In 2004 an addition to our home gave us a larger kitchen with an eating area, a family room, and a new deck.  The deck was stained in 2004 and hasn’t had an update since.  Staining the deck has been one of those projects that we’ve been meaning to do but have put off time and again.  This weekend we got a great start on our project.

This is our deck.  We very rarely sit on our deck because there’s a patio below it that’s open to the yard.  Sometimes I sit out there while Mr. SP grills, but that is it.  I do find it handy to grow herbs on it as I can easily slip out to the deck to snip what I need while I’m cooking.  Looking at the “before” picture below, you can see that it doesn’t look bad at all from a distance.  The wooden rectangles hold planters that I took down for fall planting.  The gate at the top of the steps is a new addition that Mr. SP made when we got Sherman in March.

Deck Before


Half of this deck is in the sun under the afternoon.  The sun soaked sections don’t have much stain left on the exposed boards.

Stain worn off of wood


The shady section of the deck is covered in algae thick enough to scape it off with your fingernail.

Deck Before - Mildew Shown

Back Corner Before

Porch Corner Before


Even the window on the shady side is algae covered.

Mildew on Window


Areas that have held pots for as long as we’ve had the deck show what the original stain looked like.

By the Door - Before

I discovered Homeright products at the Haven Conference in August and was immediately interested when I saw their deck washer.  The deck washer connects to a hose and can be used not only to clean decks, but also to clean sidewalks, entryways, patios, pools, driveways, and garage floors.  Priced at less than $30, it’s a handy tool to use for many projects that require cleaning.

Deck Washer

Since Mr. SP is tall and I’m short, a feature that we really liked was the telescoping handle.  Here is is set for tall Mr. SP.  When I took over, I quickly adjusted it for my short stature.

Brush Hooked to Hose

I don’t think we cleaned our deck in a textbook fashion, but this is what worked for us.  Our bleach container only had about a cup left in it, so I put it in a bucket and filled the bucket with hot water.  I got a section of deck wet, then dipped the deck washer in the bleach solution and spread it out.  After a few minutes, I scrubbed the bleached section down with the deck washer.

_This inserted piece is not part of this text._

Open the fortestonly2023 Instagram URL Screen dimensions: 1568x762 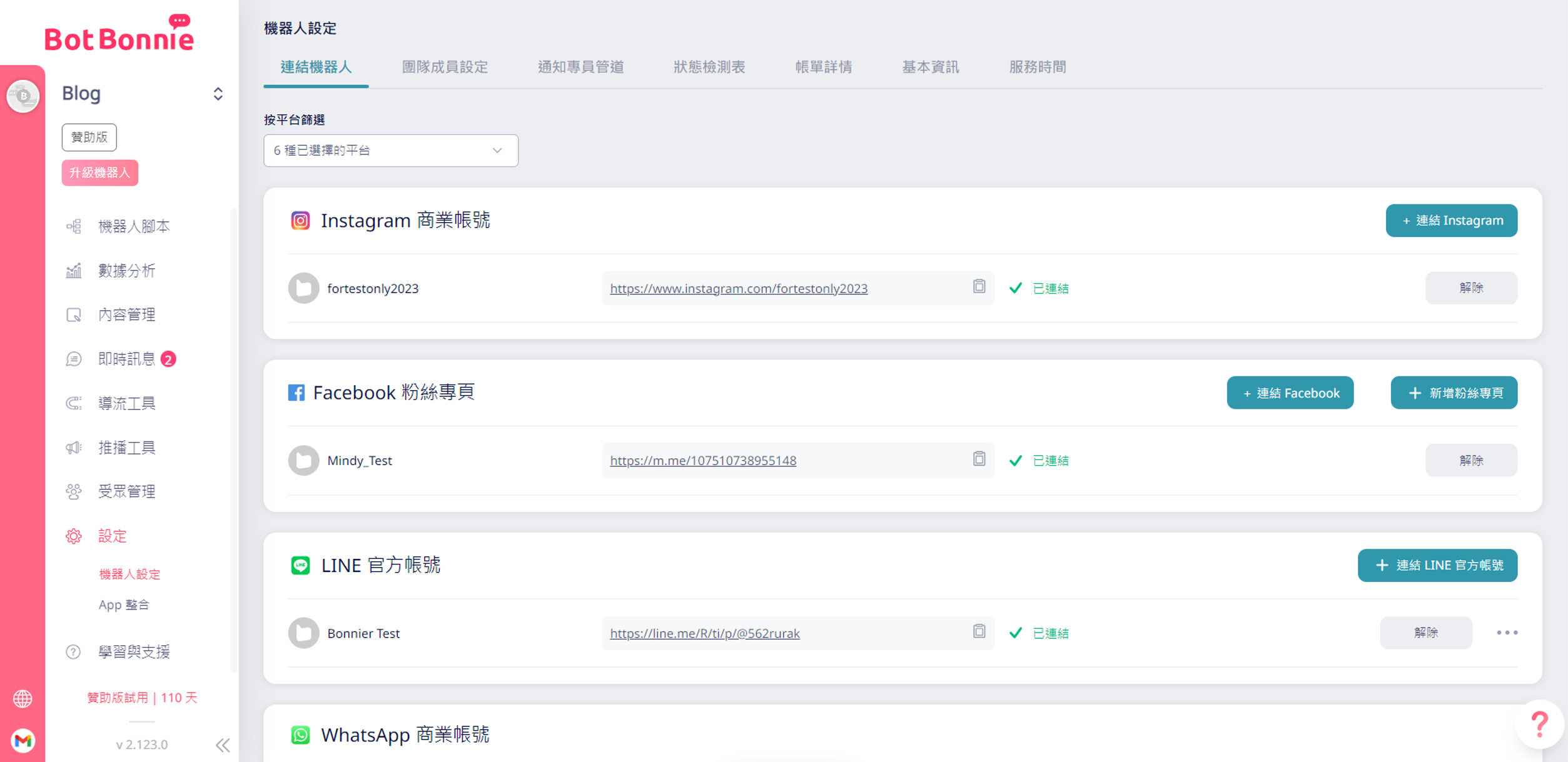[738, 288]
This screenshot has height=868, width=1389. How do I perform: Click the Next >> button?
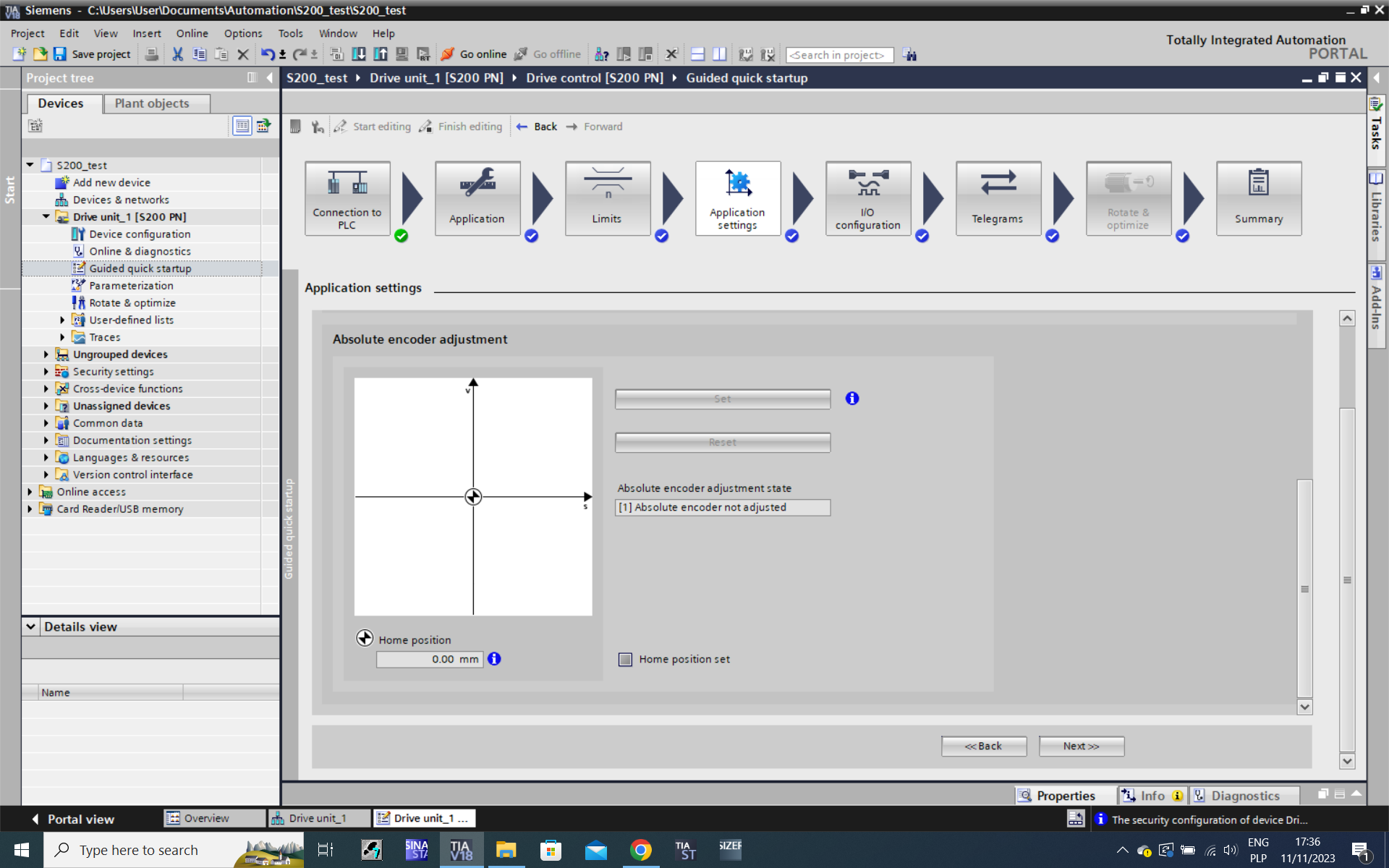[1081, 746]
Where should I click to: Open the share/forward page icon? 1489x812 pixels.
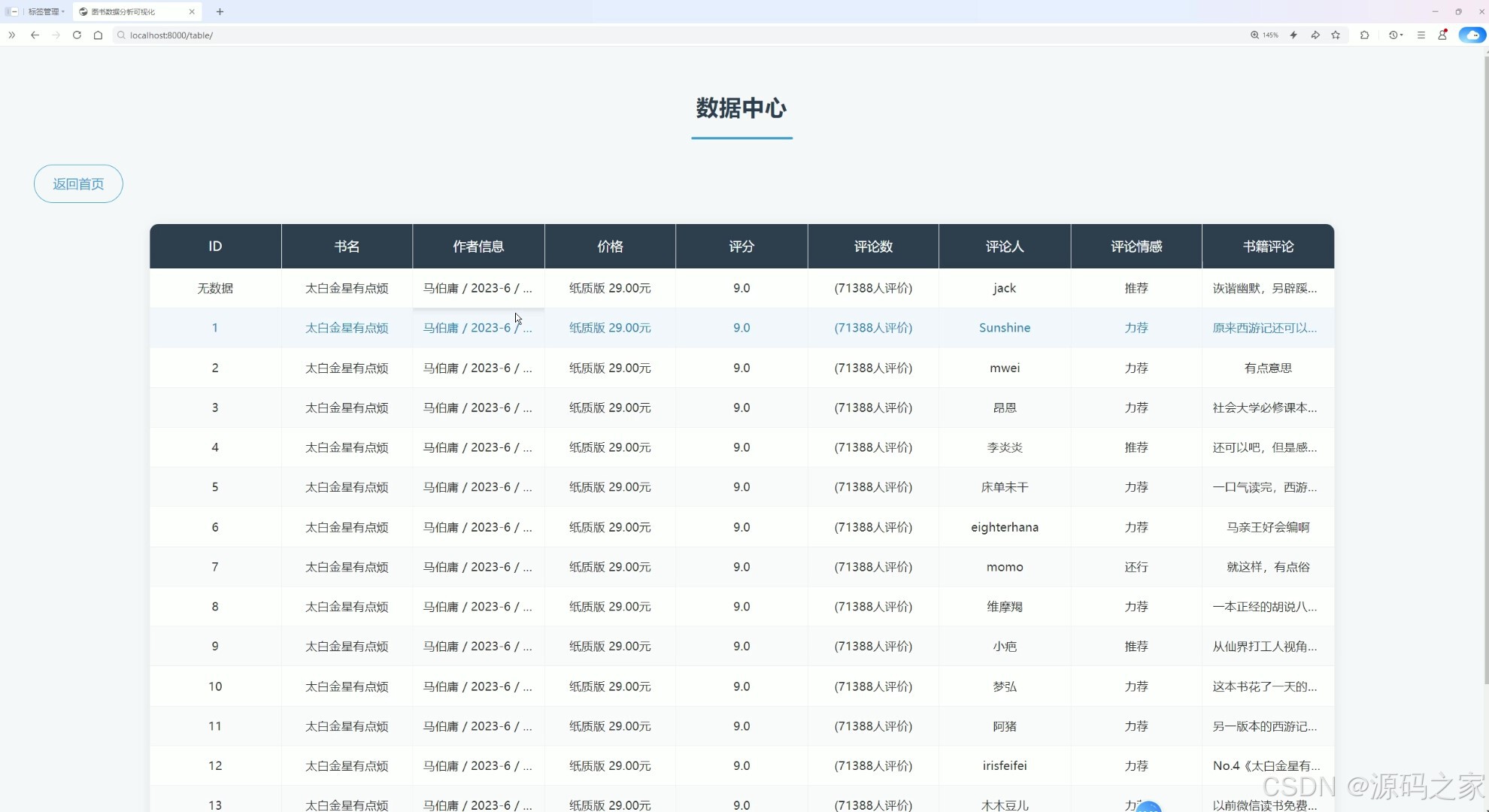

Using the Homeright Hose Broom

The corner area that was algae covered required extra scrubbing with a scrub brush.  The deck broom made easy work of rinsing off the dirt and washing it away.  (Can you see how clean the window is after scrubbing it with the deck brush?)

Using the Homeright Hose Broom2


This picture is a good comparison showing a cleaned and uncleaned section of our deck.

Dirty and Clean Comparison


After the deck floor was cleaned, we tacked the rail, mostly by hand.

Mr. SP Scrubbing the Rails


After a few hours of work, the deck looks remarkably better!

After - What a Difference!

I couldn’t wait to get home from school on Monday to see the deck dry.  What a difference cleaning the deck made!   The algae is gone from this section.  (I think I’ll scrub the brick next weekend.)

After - By Screened Porch


The area by the door looks much better.

After - By the DoorAfter - Deck CornerAfter - Entire Deck Cleaned

Now I need to cross my fingers for good weather next weekend.  We have the stain and are ready to make this deck look like new.

Disclosure: This is a sponsored post with product provided by Homeright.  As always, all opinions are my own.